Given this structure of AA discourse, it is not unlikely that AA discourse at least occasionally takes on the role as an abstract knowledge. If, as O’Halloran shows, the concrete phraseology of individual alcoholics as a rule draws heavily on both AA’s literature and its oral tradition (O’Halloran 2008: 68), there is a real danger that AA knowledge is internalized and obediently passed on as abstract truths bluntly applied to the individual member’s life. AA in this sense risks to conserve abstract understandings of one’s life. It is among such fears that scholars sympathetic to AA have sometimes emphasized the pragmatism of AA, typically conveyed by AA slogans such as “Utilize, don’t analyze,” and “It works!” Although these standardized messages that members regularly draw on are often dismissed as dogmatic and to discourage individual thinking (Bufe 1998: 146), this defense sidesteps the question of the validity of AA’s practical wisdom, instead focusing on its practical gains and results in terms of recovery (Tiebout 1947; White 1998). As Tiebout for instance argued, we might doubt the scientific value of alcoholism as a medical diagnosis, at the same time as we acknowledge that these truths are pragmatically decisive insofar as they motivate a clear break with drinking and a complete surrender to AA practice. That is, they should be accepted not because they state an objective truth, but because they work. O’Halloran and Denzin seem to share this view insofar as they underline that AA is not one of scientific knowledge, but “a programme for living,” (O’Halloran 2008: 123; Denzin 1993: 51). It provides a number of useful steps for staying sober, rather than some systematic doctrine (O’Halloran 2008: 68). In this sense, it appears as if the primary appeal for the alcoholic would be that AA prompts a form of care of self.

An unfortunate consequence of this argument, however, is that it implicitly appears to corroborate the claim that the value of AA’s practice does not lie in its relation to truth. It is here that Foucault’s idea of the intimate relation between parrhēsia and care of self allows an alternative reading that rather than avoiding the question of truth, makes it essential to AA practice. Because, insofar as attention in AA is directed to practice, this ultimately implies not a turning away from truth as such. The stake is rather a turning away from truth as an abstract, pre-existing body of knowledge, towards a process of truth-telling immersed in lived experience. That is, a shift from a dogmatic, passive internalization of an “objective” AA-knowledge, towards an active process of internalization where AA discourse becomes part of a lived becoming-truth. While AA pragmatism does away with a certain form of truth, it does not do away with truth as such.
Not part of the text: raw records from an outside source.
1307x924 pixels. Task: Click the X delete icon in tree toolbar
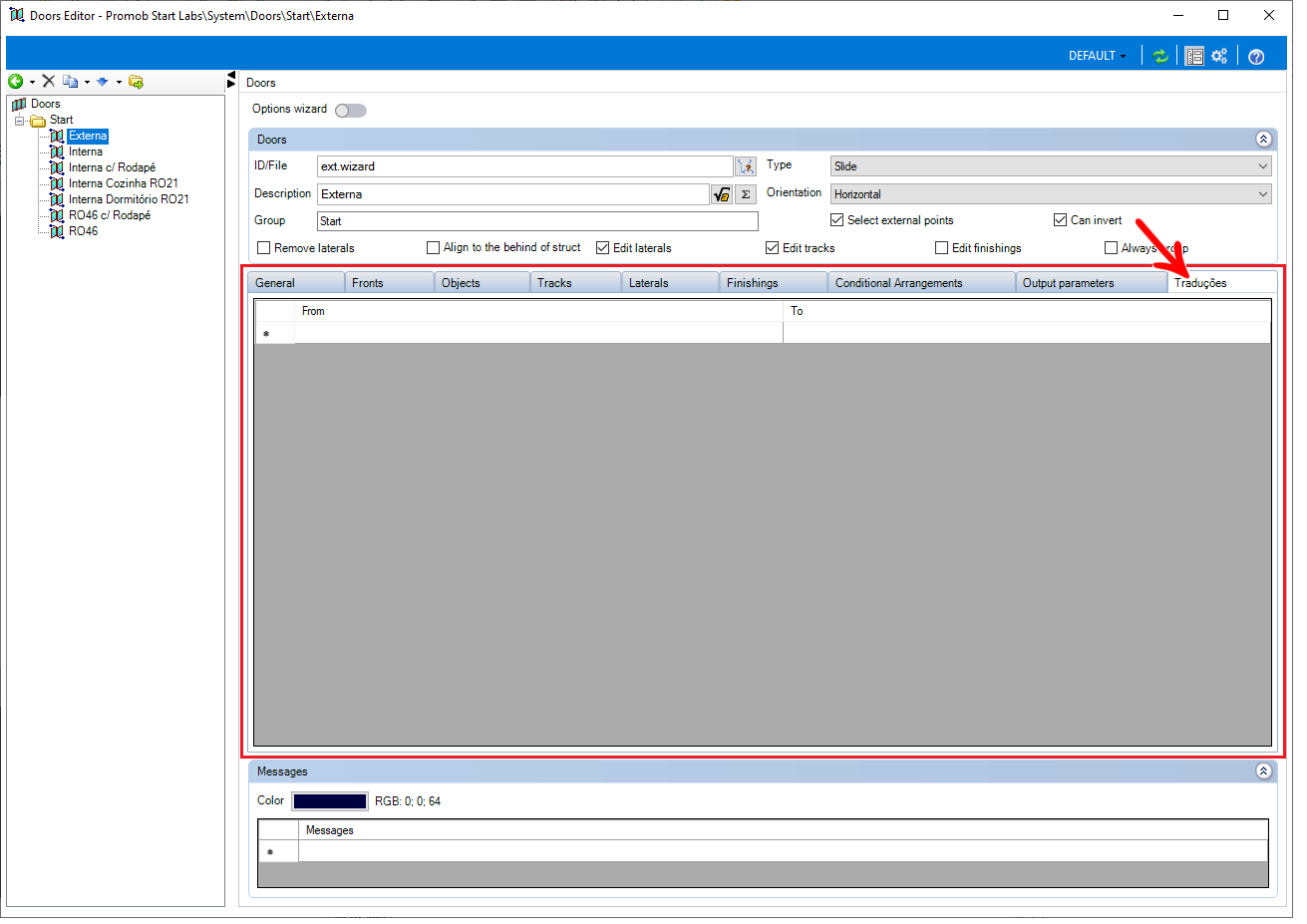coord(48,82)
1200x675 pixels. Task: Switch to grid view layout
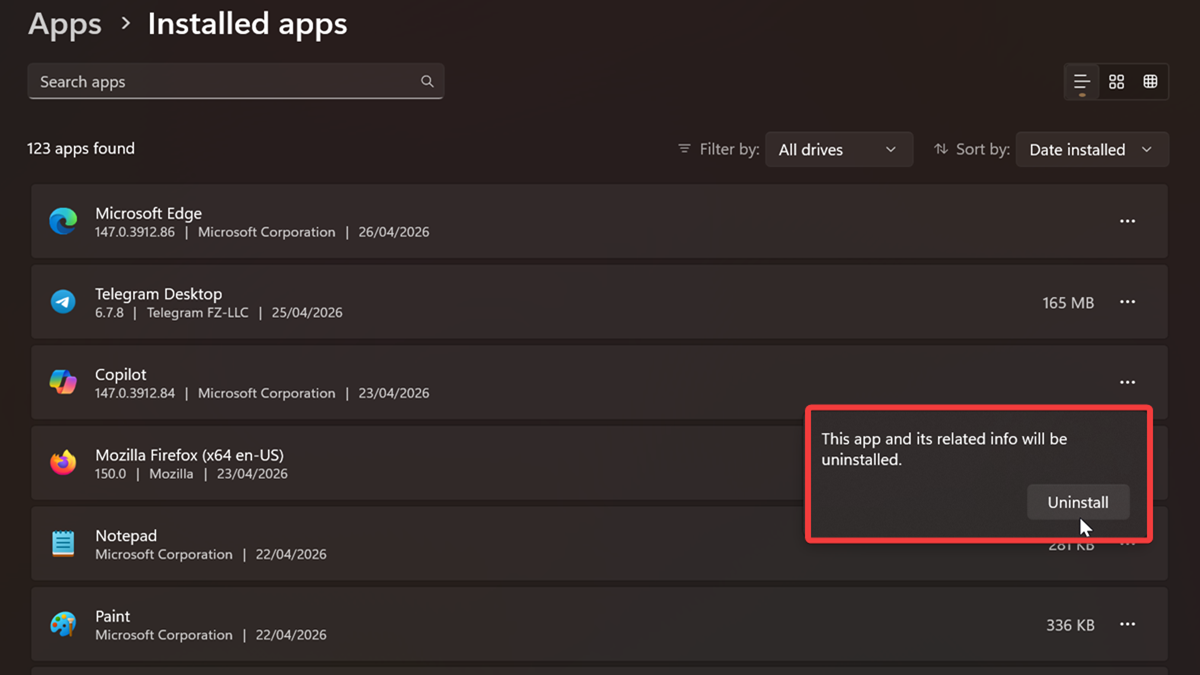[x=1117, y=82]
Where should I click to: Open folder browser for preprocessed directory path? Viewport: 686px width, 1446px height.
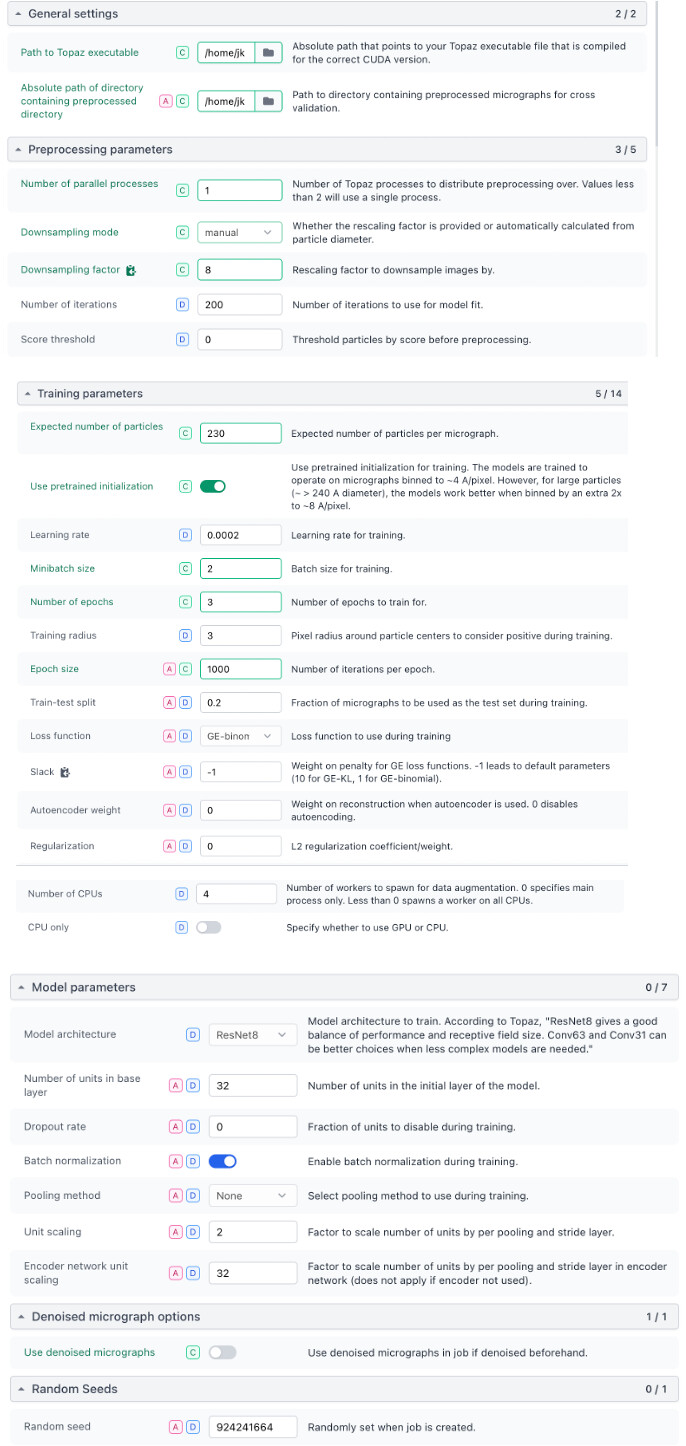click(x=268, y=101)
Its pragmatic suspicion against scientific truth is only the other side of a firm belief in lived truth-telling.

This pragmatic suspicion to abstract thinking and scientific discourse in fact shapes the very form that AA talk takes. AA truth-telling is not technically sophisticated, but shares with Socratic and Cynic parrhēsia a preference for simple and straightforward speech (Foucault 2011: 75). Like Socrates’ suspicion against the seductiveness of skillful speakers, AA discourse is marked by the discursive norm of “keeping it simple” (O’Halloran 2008). Not only is the use of abstract, expert knowledge discouraged, but life story-telling, sharing and other talk are typically delivered in a direct manner that aims to include all members and stay close to mundane experience. The authority of its speech emerges not through elegant rhetoric, or, theoretical explanation, but through a simple rendering of life as it is. The function of slogans are—like the organization of AA practice–often to protect this direct speech from abstract rationalization. Again, slogans risk to be internalized as abstract, dogmatic truth, but such abstract internalization is not the ideal that AA encourages. This latter is instead one of perpetual testing—working the steps, and accounting for this work in meetings—of one’s word in relation to one’s life.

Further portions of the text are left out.